Stated problem 1: Copy the part of the excerpt on arbitration and the NLRA between "The first exception, according" and "class actions/class arbitration.", inclusive.

Excerpted text:

::::

The first exception, according to the court, was the FAA’s “savings clause,” which allows courts to refuse to enforce an arbitration agreement “upon such grounds as exist in law and equity for the revocation of any contract.” Although the NLRA’s prohibition (much less the Norris-LaGuardia Act’s explicit declaration that agreements to such effect are not enforceable) would seem to satisfy that clause, the Fifth Circuit’s “detailed analysis” of Concepcion led it to the opposite conclusion -- essentially because, while facially neutral between arbitration and litigation, the result would be to disfavor arbitration. The presumption seemed to be that employers would forego even individual arbitration if faced with class actions/class arbitration.
This is all somewhat head-scratching since it essentially bootstraps the conclusion it reaches. The FAA’s preference for arbitration is undeniable, but, by the FAA’s own terms, limited. The limit would seem to have been reached by the boundary staked out by Norris LaGuardia and the NLRA. The preference, nevertheless, somehow o’er leaps the textual boundary that the statute itself established.

::::

Data listing:
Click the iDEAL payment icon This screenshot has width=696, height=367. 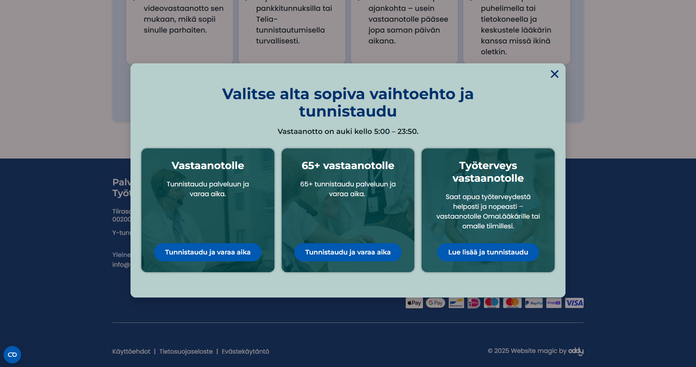point(474,303)
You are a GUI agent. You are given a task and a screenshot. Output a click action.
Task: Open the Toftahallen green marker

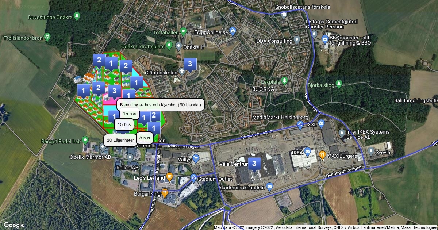coord(184,31)
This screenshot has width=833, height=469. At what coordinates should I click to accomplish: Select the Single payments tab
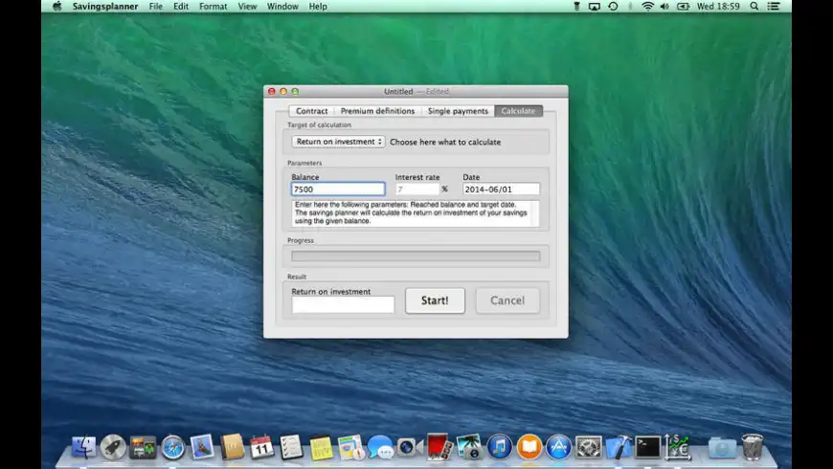pyautogui.click(x=458, y=111)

::::

Stated problem 2: In the records, from the line containing "This screenshot has width=833, height=469." through the end of the records, inclusive, substitute "Recurring payments" for "Single payments". Give back only those lines with everything else unchanged, and leave out the pictures.

Exercise result 1:
The first exception, according to the court, was the FAA’s “savings clause,” which allows courts to refuse to enforce an arbitration agreement “upon such grounds as exist in law and equity for the revocation of any contract.” Although the NLRA’s prohibition (much less the Norris-LaGuardia Act’s explicit declaration that agreements to such effect are not enforceable) would seem to satisfy that clause, the Fifth Circuit’s “detailed analysis” of Concepcion led it to the opposite conclusion -- essentially because, while facially neutral between arbitration and litigation, the result would be to disfavor arbitration. The presumption seemed to be that employers would forego even individual arbitration if faced with class actions/class arbitration.

Exercise result 2:
This screenshot has width=833, height=469. At what coordinates should I click to accomplish: Select the Recurring payments tab
pyautogui.click(x=458, y=111)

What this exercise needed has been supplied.